Exercise prompt: Your copy should hold exactly the lines from the one containing "Image resolution: width=1006" through the last line of the entries, and no pictures.

Collected data entries:
^^^^^^^^^^^^^^^^

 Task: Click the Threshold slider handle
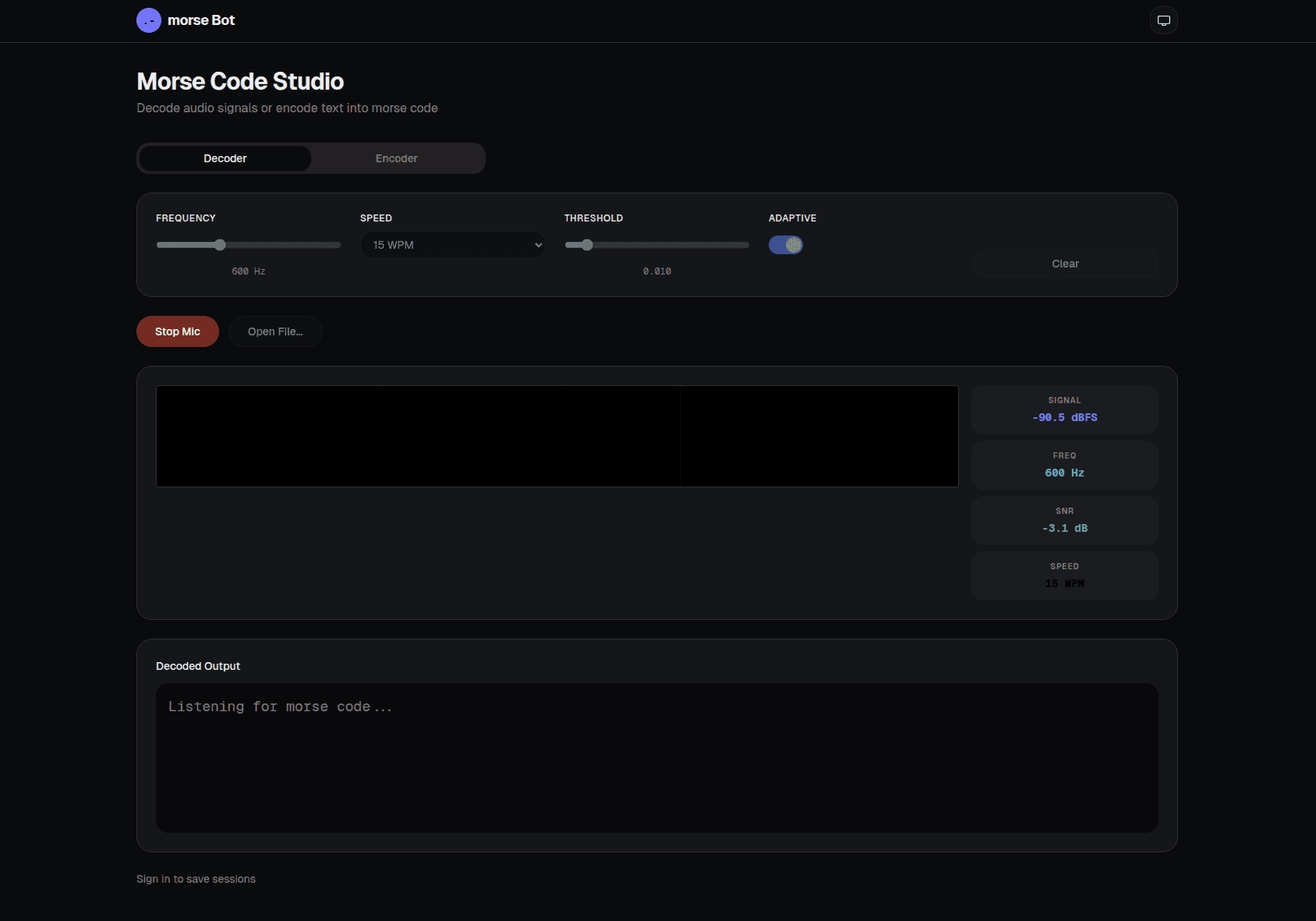(587, 245)
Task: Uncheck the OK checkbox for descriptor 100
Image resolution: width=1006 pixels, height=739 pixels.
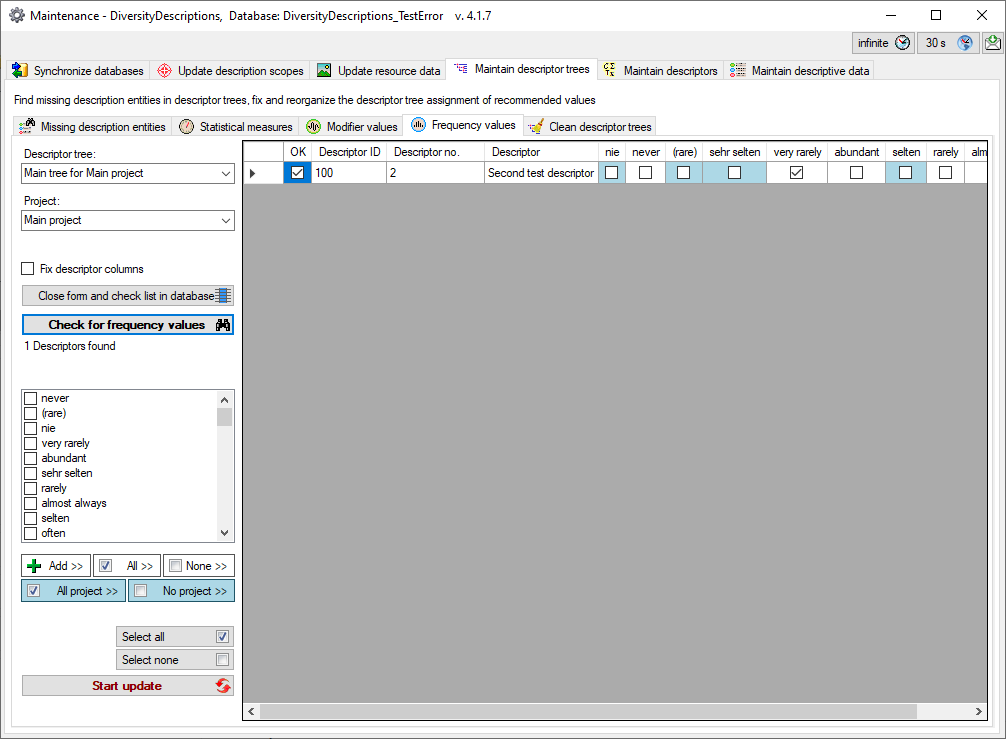Action: (297, 173)
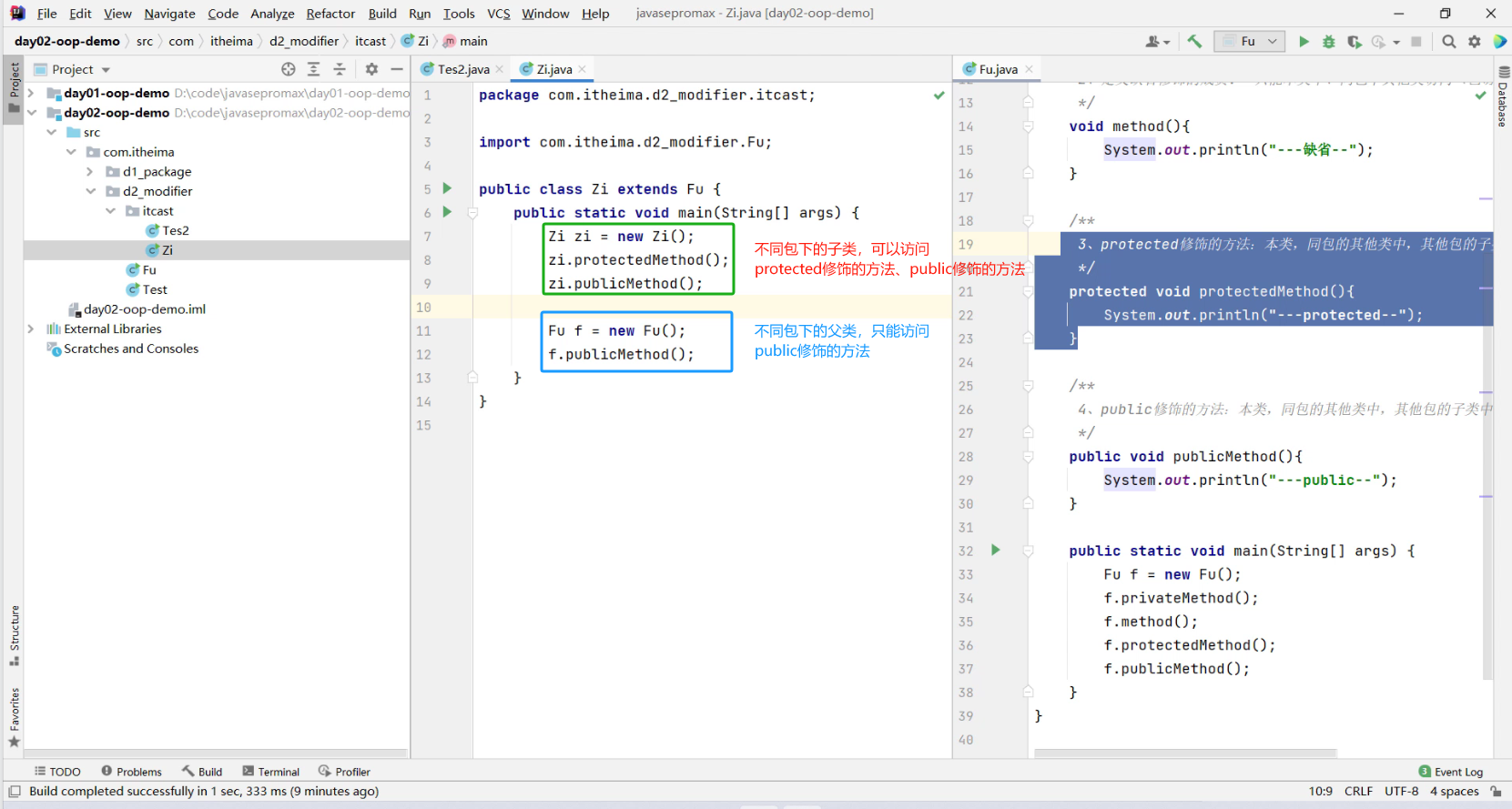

^^^^^^^^^^^^^^^^

Output of the exercise:
Image resolution: width=1006 pixels, height=739 pixels.
Action: (297, 173)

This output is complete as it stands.